A company founded by current and former University of Texas at Dallas professors recently received a multimillion-dollar boost in its work to develop non-opioid alternatives to treat pain.
Last week, CerSci Therapeutics closed a nearly $4 million Series A round of investment. More than half the funding came from the Minnesota-based Hiawatha Education Foundation as well as a group of North Texas investors including and represented by Dr. David Genecov, a Dallas craniofacial surgeon.
“[The round] kept getting bigger and bigger, which is a good problem to have,” said CerSci CEO and former UTD senior lecturer Lucas Rodriguez, who started the company in 2015 with professors Greg Dussor and Ted Price.
The investment for CerSci is on top of a recent $1.7 million grant from the National Institute on Drug Abuse.
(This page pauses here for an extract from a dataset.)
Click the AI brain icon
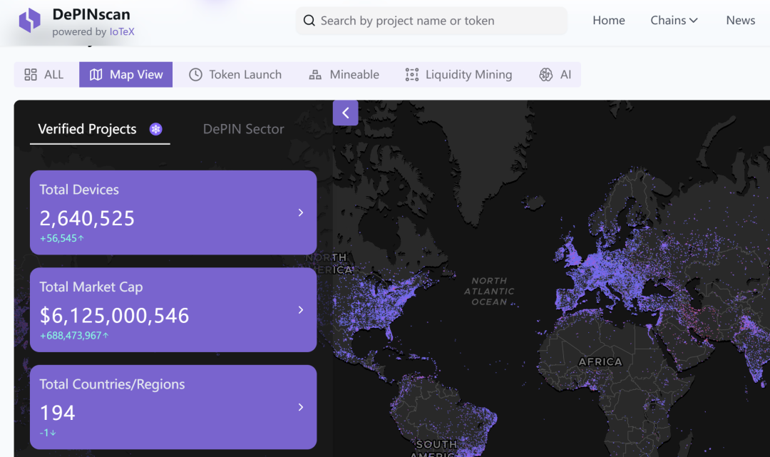The image size is (770, 457). point(546,75)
In February, the startup, housed in UT Dallas’ Venture Development Center, also received a $225,000 grant from the National Institute of General Medical Sciences.
The most recent funding will be used to push its leading asset, CT-044, closer to human clinical trials.
A STEP IN COMBATTING THE OPIOID EPIDEMIC
The possible new pain treatment, which CerSci acquired last summer, comes at a time when the numbers of people being prescribed and subsequently becoming addicted to opioids is rising.
These painkillers, such as OxyContin and Vicodin, are commonly prescribed for moderate to severe pain. They operate by attaching to opioid receptors in the brain and other areas of the body to block pain signals from traveling to the brain therefore reducing a person’s feeling of pain. While they do reduce pain, their resulting high makes them highly addictive.
In 2016, a Surgeon General report found that 78 people die every day in the U.S. from an opioid overdose.
A 2016 Surgeon General report found that 78 people die every day in the U.S. from an opioid overdose. That number has almost quadrupled since 1999.
More than 240 million prescriptions for opioids were written in 2014. That’s enough to give every American adult a bottle of pills, according to the U.S. Department of Health and Human Services.
The federal government released its national guidelines aimed to reduce use of opioids last year. Health insurance companies such as Aetna have stepped up to fight the crisis, by sending letters to “super-prescribing” doctors urging them to think twice before recommending painkillers.
“Physicians and corporations have created this problem and it’s our responsibility to try and solve it,” said Genecov, who in addition to investing, has joined the CerSci board of directors.
As a doctor, Genecov is on the frontlines of the epidemic seeing the negative effects of drug abuse. In CerSci’s CT-044, he foresees a possible step in the direction of reversing the problem.
“It’s one mode of attack,” Genecov said of CerSci’s leading asset. “There’s plenty out there and I think a lot of them deserve the private sector’s attention to help try and fund some of these more promising approaches.”
‘NEW GENERATION’ OF PAIN MEDS
Rodriguez is encouraged by efforts reducing the misuse and abuse of opioids, but his team at CerSci wants to go further by offering non-addictive options for patients.
“We have an opportunity to usher in a new generation of medication to treat people in pain,” said CerSci’s Chief Scientific Officer Scott Dax.
Dax has decades of experience in the pharmaceutical industry including leadership roles with Johnson & Johnson, DuPont-Merck, and Hoffmann-La Roche. He is an inventor on nearly 100 issued patents including the one for CT-044.
Unlike opioids, which essentially mask the feeling of pain, CT-044 “scavenges and neutralizes peroxynitrite in the body preventing the downstream pathways that end up causing pain,” Rodriguez said. Since the drug doesn’t cross into the brain or use opioid receptors, there is not a reward pathway stimulated that could make it prone to addiction.
“This allows for the return to a normal sensation,” Dax said. “We imagine for people this will be a huge advantage. The drug will not be prone to abuse because there will be no high that can be generated because of its mechanism.”
“We have an opportunity to usher in a new generation of medication to treat people in pain.”
Scott Dax
Genecov is drawn to the drug’s single-molecule approach.
“It is not going to be hugely expensive to manufacture ultimately and I think it can be used both as a surgical pain reliever as well as a post-operative pain reliever,” Genecov said.
BRINGING TREATMENTS TO MARKET
In the next year, CT-044 will go through the Food and Drug Administration’s Investigational New Drug enabling process. Rodriguez expects that to take about 12-15 months putting clinical trials — pending FDA approval — on track by the end of 2018.
CT-044 is just one in a collection of potential non-opioid treatments CerSci is developing. Rodriguez said there could be a number of paths forward, including establishing partnerships with large pharmaceutical companies, all with the end goal of bringing the treatments to the market.
“Regardless of what scenario is in our future, we’d like to make sure first and foremost that our drug makes it to market and is available for the patients who really need it,” he said.